WHAT NEEDS TO BE DONE
Please restate the entire listing verbatim.

========================================================================

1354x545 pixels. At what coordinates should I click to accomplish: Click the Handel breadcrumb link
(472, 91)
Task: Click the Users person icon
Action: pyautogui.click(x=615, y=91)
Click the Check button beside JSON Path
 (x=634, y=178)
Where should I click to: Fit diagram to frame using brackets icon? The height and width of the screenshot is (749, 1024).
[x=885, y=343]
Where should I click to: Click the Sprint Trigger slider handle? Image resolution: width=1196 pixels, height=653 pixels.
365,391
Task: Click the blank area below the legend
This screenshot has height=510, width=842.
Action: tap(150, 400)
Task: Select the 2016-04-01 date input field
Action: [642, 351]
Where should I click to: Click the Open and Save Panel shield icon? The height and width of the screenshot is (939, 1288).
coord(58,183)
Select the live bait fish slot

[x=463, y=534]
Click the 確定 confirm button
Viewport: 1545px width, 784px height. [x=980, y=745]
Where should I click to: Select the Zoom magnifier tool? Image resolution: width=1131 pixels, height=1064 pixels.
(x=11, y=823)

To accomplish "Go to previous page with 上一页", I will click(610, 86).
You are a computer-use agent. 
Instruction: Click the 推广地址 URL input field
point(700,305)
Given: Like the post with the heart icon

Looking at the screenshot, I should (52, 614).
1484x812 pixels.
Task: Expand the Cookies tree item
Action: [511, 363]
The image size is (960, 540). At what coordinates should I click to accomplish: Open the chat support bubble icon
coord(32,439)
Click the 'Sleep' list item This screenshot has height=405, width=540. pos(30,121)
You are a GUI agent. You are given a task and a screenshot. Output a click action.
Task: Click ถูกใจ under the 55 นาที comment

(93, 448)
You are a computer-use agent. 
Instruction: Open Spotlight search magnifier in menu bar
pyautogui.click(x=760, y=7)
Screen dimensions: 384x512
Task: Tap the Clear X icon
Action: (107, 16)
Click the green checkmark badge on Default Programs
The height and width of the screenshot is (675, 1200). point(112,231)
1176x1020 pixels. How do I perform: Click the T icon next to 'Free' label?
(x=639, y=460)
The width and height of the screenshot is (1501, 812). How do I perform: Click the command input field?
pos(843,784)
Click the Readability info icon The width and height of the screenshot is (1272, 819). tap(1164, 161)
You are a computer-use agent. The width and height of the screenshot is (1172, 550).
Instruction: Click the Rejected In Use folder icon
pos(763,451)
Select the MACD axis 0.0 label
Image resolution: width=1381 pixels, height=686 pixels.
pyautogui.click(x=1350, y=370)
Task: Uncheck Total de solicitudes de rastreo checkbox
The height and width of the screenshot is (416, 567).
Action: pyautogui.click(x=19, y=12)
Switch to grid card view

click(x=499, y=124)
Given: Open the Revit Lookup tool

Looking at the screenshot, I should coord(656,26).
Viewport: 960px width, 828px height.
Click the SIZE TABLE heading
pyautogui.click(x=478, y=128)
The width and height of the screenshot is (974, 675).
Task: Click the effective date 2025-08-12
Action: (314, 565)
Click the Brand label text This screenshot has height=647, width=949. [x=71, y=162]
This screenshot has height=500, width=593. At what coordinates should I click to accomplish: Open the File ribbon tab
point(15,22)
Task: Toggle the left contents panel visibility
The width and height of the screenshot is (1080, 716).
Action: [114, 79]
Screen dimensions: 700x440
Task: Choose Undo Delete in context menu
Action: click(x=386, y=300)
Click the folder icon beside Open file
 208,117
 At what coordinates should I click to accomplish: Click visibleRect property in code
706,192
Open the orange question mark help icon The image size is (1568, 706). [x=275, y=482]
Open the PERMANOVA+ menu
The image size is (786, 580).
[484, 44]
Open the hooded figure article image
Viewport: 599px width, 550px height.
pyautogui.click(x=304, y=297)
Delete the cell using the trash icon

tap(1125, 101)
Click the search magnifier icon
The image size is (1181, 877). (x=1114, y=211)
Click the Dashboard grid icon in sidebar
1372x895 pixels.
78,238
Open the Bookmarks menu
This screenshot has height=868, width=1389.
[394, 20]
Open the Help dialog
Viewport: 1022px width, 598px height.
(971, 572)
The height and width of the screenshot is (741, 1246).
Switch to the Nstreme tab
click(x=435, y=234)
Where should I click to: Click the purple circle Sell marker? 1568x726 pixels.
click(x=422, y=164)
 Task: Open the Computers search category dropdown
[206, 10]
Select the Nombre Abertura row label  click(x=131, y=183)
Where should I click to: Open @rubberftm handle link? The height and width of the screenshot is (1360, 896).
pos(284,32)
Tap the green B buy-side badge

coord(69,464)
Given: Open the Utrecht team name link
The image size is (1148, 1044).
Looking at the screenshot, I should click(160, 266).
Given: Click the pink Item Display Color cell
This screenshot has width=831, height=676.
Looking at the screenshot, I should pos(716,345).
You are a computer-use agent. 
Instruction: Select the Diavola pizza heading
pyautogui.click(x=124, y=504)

========================================================================

WRITTEN ANSWER
1354x545 pixels. At what coordinates should I click to accomplish: Click the Handel breadcrumb link
(472, 91)
Task: Click the Users person icon
Action: pyautogui.click(x=615, y=91)
Click the Check button beside JSON Path
 (x=634, y=178)
Where should I click to: Fit diagram to frame using brackets icon? The height and width of the screenshot is (749, 1024).
[x=885, y=343]
Where should I click to: Click the Sprint Trigger slider handle? Image resolution: width=1196 pixels, height=653 pixels.
365,391
Task: Click the blank area below the legend
This screenshot has height=510, width=842.
Action: tap(150, 400)
Task: Select the 2016-04-01 date input field
Action: [642, 351]
Where should I click to: Click the Open and Save Panel shield icon? The height and width of the screenshot is (939, 1288).
coord(58,183)
Select the live bait fish slot

[x=463, y=534]
Click the 確定 confirm button
Viewport: 1545px width, 784px height. [x=980, y=745]
Where should I click to: Select the Zoom magnifier tool? Image resolution: width=1131 pixels, height=1064 pixels.
(x=11, y=823)

To accomplish "Go to previous page with 上一页", I will click(610, 86).
You are a computer-use agent. 
Instruction: Click the 推广地址 URL input field
point(700,305)
Given: Like the post with the heart icon

Looking at the screenshot, I should (52, 614).
1484x812 pixels.
Task: Expand the Cookies tree item
Action: [511, 363]
The image size is (960, 540). At what coordinates should I click to accomplish: Open the chat support bubble icon
coord(32,439)
Click the 'Sleep' list item This screenshot has height=405, width=540. pos(30,121)
You are a GUI agent. You are given a task and a screenshot. Output a click action.
Task: Click ถูกใจ under the 55 นาที comment

(93, 448)
You are a computer-use agent. 
Instruction: Open Spotlight search magnifier in menu bar
pyautogui.click(x=760, y=7)
Screen dimensions: 384x512
Task: Tap the Clear X icon
Action: (107, 16)
Click the green checkmark badge on Default Programs
The height and width of the screenshot is (675, 1200). point(112,231)
1176x1020 pixels. How do I perform: Click the T icon next to 'Free' label?
(x=639, y=460)
The width and height of the screenshot is (1501, 812). How do I perform: Click the command input field?
pos(843,784)
Click the Readability info icon The width and height of the screenshot is (1272, 819). tap(1164, 161)
You are a computer-use agent. The width and height of the screenshot is (1172, 550).
Instruction: Click the Rejected In Use folder icon
pos(763,451)
Select the MACD axis 0.0 label
Image resolution: width=1381 pixels, height=686 pixels.
pyautogui.click(x=1350, y=370)
Task: Uncheck Total de solicitudes de rastreo checkbox
The height and width of the screenshot is (416, 567).
Action: pyautogui.click(x=19, y=12)
Switch to grid card view

click(x=499, y=124)
Given: Open the Revit Lookup tool

Looking at the screenshot, I should coord(656,26).
Viewport: 960px width, 828px height.
Click the SIZE TABLE heading
pyautogui.click(x=478, y=128)
The width and height of the screenshot is (974, 675).
Task: Click the effective date 2025-08-12
Action: (314, 565)
Click the Brand label text This screenshot has height=647, width=949. [x=71, y=162]
This screenshot has height=500, width=593. At what coordinates should I click to accomplish: Open the File ribbon tab
point(15,22)
Task: Toggle the left contents panel visibility
The width and height of the screenshot is (1080, 716).
Action: [114, 79]
Screen dimensions: 700x440
Task: Choose Undo Delete in context menu
Action: click(x=386, y=300)
Click the folder icon beside Open file
 208,117
 At what coordinates should I click to accomplish: Click visibleRect property in code
706,192
Open the orange question mark help icon The image size is (1568, 706). [x=275, y=482]
Open the PERMANOVA+ menu
The image size is (786, 580).
[484, 44]
Open the hooded figure article image
Viewport: 599px width, 550px height.
pyautogui.click(x=304, y=297)
Delete the cell using the trash icon

tap(1125, 101)
Click the search magnifier icon
The image size is (1181, 877). (x=1114, y=211)
Click the Dashboard grid icon in sidebar
1372x895 pixels.
78,238
Open the Bookmarks menu
This screenshot has height=868, width=1389.
[394, 20]
Open the Help dialog
Viewport: 1022px width, 598px height.
(971, 572)
The height and width of the screenshot is (741, 1246).
Switch to the Nstreme tab
click(x=435, y=234)
Where should I click to: Click the purple circle Sell marker? 1568x726 pixels.
click(x=422, y=164)
 Task: Open the Computers search category dropdown
[206, 10]
Select the Nombre Abertura row label  click(x=131, y=183)
Where should I click to: Open @rubberftm handle link? The height and width of the screenshot is (1360, 896).
pos(284,32)
Tap the green B buy-side badge

coord(69,464)
Given: Open the Utrecht team name link
The image size is (1148, 1044).
Looking at the screenshot, I should click(160, 266).
Given: Click the pink Item Display Color cell
This screenshot has width=831, height=676.
Looking at the screenshot, I should pos(716,345).
You are a computer-use agent. 
Instruction: Select the Diavola pizza heading
pyautogui.click(x=124, y=504)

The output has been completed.